Prevent Your Pet Become Ill From Feline Urinary Tract Problems
The UK has a wide variety of pet insurance plans available. When making a comparison it can be tempting to go for the cheapest policy, but cheap pet insurance doesn’t always offer the extensive cover included in more comprehensive pet insurance plans. It is well worth investigating policies in depth before your pet becomes ill; an illness such as urinary tract problems should be dealt with as quickly as possible as if it develops it can be life threatening -and you would not want your insurance plan to delay your pet’s treatment.
The most common trigger for conditions such as FLUTD is stress. Cats are sensitive animals and changes within their immediate environment can leave them feeling anxious. Social change can also have an impact on your cat; the loss of a family member or a new addition to the household can shift the social dynamic. Cats can find readjusting to these social changes just as challenging as adapting to physical disruptions.
If your cat has a urinary tract problem, they may go to the toilet more frequently, and could even have blood in their urine. They may have difficulty urinating, only passing small amounts of liquid at any given time.

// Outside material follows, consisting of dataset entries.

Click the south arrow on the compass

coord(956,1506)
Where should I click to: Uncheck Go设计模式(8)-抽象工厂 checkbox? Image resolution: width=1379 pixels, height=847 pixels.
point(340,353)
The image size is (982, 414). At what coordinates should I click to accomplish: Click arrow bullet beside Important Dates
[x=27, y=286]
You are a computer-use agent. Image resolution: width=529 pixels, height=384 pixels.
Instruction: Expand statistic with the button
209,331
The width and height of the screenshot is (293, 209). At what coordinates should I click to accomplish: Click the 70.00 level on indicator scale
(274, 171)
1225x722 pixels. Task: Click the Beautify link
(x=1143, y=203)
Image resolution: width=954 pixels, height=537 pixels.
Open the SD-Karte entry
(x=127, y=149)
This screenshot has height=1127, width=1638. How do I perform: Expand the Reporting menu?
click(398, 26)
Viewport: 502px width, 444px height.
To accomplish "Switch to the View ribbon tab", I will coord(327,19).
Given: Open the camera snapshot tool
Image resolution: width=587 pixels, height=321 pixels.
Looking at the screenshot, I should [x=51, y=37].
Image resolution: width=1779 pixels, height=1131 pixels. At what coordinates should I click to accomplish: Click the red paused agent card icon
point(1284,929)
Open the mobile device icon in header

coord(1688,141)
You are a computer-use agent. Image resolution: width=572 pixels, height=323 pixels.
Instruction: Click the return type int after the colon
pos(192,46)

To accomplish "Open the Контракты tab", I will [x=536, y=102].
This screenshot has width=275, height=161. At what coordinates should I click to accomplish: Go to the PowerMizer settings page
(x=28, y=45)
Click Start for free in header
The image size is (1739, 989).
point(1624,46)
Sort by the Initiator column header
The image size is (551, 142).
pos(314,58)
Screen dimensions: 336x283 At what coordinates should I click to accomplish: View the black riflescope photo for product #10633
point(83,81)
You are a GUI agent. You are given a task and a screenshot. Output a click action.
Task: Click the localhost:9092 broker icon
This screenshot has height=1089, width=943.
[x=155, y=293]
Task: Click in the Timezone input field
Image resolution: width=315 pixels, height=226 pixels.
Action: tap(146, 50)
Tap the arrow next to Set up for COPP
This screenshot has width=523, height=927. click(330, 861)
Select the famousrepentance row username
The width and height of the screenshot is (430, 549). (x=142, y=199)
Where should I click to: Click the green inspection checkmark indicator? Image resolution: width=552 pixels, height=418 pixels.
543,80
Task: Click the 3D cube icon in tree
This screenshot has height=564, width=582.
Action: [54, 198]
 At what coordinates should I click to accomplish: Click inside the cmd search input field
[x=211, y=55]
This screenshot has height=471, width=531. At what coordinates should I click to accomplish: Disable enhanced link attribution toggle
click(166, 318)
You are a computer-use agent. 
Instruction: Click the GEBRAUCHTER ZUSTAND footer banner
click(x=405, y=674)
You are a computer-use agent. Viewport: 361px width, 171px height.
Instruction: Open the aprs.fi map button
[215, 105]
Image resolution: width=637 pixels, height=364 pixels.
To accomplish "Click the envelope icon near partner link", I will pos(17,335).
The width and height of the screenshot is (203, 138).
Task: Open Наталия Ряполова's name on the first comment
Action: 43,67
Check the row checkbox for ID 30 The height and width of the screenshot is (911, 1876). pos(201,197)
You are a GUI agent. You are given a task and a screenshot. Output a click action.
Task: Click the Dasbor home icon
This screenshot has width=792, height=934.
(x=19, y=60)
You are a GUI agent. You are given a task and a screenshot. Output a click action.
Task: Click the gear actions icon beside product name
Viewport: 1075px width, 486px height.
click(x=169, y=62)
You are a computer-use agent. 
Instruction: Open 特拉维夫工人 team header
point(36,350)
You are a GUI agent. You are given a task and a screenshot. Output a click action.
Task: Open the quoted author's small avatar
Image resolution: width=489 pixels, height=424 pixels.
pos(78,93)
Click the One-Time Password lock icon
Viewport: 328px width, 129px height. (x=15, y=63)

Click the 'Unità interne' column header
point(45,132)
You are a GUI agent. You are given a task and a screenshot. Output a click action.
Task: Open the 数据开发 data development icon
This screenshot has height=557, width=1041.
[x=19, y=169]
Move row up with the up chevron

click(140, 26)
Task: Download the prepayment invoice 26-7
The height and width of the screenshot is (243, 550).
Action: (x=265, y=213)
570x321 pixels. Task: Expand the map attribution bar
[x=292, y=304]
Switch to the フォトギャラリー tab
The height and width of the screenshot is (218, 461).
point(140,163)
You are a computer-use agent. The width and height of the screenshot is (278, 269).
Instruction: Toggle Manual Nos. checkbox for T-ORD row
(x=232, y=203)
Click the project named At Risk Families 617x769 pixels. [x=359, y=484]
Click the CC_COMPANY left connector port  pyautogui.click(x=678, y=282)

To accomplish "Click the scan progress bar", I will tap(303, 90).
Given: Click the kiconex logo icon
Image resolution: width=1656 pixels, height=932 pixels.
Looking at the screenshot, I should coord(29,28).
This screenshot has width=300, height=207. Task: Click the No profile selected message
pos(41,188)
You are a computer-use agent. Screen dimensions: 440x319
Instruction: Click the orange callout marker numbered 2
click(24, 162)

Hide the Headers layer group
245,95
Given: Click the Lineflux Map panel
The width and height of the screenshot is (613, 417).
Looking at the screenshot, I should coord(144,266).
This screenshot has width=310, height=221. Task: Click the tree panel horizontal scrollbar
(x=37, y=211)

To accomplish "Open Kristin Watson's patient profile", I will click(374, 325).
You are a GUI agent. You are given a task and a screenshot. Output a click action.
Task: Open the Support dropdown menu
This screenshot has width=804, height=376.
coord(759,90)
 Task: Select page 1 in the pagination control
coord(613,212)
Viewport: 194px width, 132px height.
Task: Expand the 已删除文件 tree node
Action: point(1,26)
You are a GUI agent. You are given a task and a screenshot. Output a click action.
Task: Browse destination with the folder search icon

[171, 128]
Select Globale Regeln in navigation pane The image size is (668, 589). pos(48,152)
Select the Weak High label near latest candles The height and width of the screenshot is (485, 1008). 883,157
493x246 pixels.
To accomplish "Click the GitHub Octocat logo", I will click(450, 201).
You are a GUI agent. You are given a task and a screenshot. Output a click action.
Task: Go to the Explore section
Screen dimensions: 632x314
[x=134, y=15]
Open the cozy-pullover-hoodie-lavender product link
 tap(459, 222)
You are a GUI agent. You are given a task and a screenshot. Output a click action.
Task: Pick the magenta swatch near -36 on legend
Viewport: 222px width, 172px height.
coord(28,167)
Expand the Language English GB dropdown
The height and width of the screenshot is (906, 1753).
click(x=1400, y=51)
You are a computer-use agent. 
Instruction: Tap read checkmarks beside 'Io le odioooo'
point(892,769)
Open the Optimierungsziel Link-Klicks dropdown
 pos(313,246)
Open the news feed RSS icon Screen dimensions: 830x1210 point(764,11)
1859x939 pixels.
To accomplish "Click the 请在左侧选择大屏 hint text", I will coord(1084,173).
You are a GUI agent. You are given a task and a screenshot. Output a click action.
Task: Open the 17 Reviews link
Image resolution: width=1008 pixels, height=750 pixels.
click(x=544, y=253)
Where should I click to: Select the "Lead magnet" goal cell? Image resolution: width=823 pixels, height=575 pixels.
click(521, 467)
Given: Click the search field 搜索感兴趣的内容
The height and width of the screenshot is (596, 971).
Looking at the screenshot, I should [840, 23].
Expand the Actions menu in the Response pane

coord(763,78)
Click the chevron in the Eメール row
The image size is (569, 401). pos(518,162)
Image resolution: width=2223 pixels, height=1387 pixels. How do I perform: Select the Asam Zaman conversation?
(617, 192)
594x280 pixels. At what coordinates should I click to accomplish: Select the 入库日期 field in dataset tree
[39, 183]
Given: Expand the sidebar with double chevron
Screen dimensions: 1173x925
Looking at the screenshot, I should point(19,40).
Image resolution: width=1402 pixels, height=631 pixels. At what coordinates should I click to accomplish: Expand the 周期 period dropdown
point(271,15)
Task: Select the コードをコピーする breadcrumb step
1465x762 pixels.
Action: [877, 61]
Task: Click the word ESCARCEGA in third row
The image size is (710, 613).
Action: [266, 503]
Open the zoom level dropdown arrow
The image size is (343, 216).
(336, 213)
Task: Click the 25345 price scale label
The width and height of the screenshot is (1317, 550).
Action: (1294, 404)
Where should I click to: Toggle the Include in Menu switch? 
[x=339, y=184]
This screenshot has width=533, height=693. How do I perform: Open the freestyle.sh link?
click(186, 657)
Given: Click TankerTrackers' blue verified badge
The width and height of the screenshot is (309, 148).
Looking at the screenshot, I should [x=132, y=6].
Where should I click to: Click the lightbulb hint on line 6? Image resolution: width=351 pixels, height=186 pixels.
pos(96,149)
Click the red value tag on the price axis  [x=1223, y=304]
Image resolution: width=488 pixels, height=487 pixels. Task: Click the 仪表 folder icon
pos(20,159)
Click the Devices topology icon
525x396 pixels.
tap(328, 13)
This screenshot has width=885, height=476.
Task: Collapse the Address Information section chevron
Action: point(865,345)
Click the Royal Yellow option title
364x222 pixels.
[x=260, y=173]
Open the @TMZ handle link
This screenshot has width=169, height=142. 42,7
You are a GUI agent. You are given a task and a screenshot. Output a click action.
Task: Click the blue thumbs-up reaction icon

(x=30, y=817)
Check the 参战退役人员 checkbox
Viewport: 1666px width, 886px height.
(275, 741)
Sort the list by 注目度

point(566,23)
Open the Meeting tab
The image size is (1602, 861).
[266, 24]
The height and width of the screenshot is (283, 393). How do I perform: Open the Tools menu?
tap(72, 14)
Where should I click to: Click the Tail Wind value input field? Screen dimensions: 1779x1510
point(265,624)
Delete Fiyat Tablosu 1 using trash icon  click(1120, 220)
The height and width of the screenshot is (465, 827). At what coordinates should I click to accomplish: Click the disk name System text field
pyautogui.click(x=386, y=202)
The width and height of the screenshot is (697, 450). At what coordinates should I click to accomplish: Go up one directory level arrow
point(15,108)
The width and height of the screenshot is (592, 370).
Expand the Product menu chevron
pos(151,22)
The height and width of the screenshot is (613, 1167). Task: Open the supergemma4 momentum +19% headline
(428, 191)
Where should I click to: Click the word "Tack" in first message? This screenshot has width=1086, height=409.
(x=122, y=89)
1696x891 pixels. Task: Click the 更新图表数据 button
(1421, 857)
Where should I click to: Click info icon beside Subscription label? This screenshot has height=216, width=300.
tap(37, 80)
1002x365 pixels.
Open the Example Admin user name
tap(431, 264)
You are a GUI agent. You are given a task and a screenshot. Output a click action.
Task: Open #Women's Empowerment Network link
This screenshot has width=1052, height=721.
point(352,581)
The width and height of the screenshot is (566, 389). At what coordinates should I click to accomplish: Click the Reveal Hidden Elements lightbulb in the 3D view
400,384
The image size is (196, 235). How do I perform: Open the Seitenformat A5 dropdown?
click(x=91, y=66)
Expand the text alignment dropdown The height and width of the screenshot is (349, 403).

Cystitis can be very painful and your cat may come to associate this pain with the litter tray itself and look for other places to relieve themselves. Thick rugs and piles of clothes or laundry are often popular spots.
If FLUTD is left untreated, it can become extremely serious; the backup of toxins can lead to kidney failure and death within 72 hours. Therefore, if you notice that your cat is displaying the symptoms mentioned above, it is important to act quickly.
Most vets will put your cat on a course of antibiotics; some of these have anti-inflammatory or pain relieving effects.
There is also a wide range of complementary therapies available and as FLUTD is often stress related, some people believe treatments that attempt to address the underlying causes can be extremely effective. Reputable pet insurance plans will often pay for complementary therapies as well as clinical treatments.
Whichever course of treatment you go for, clinical, complementary or a combination of the two, if diagnosed quickly your cat should make a full and speedy recovery.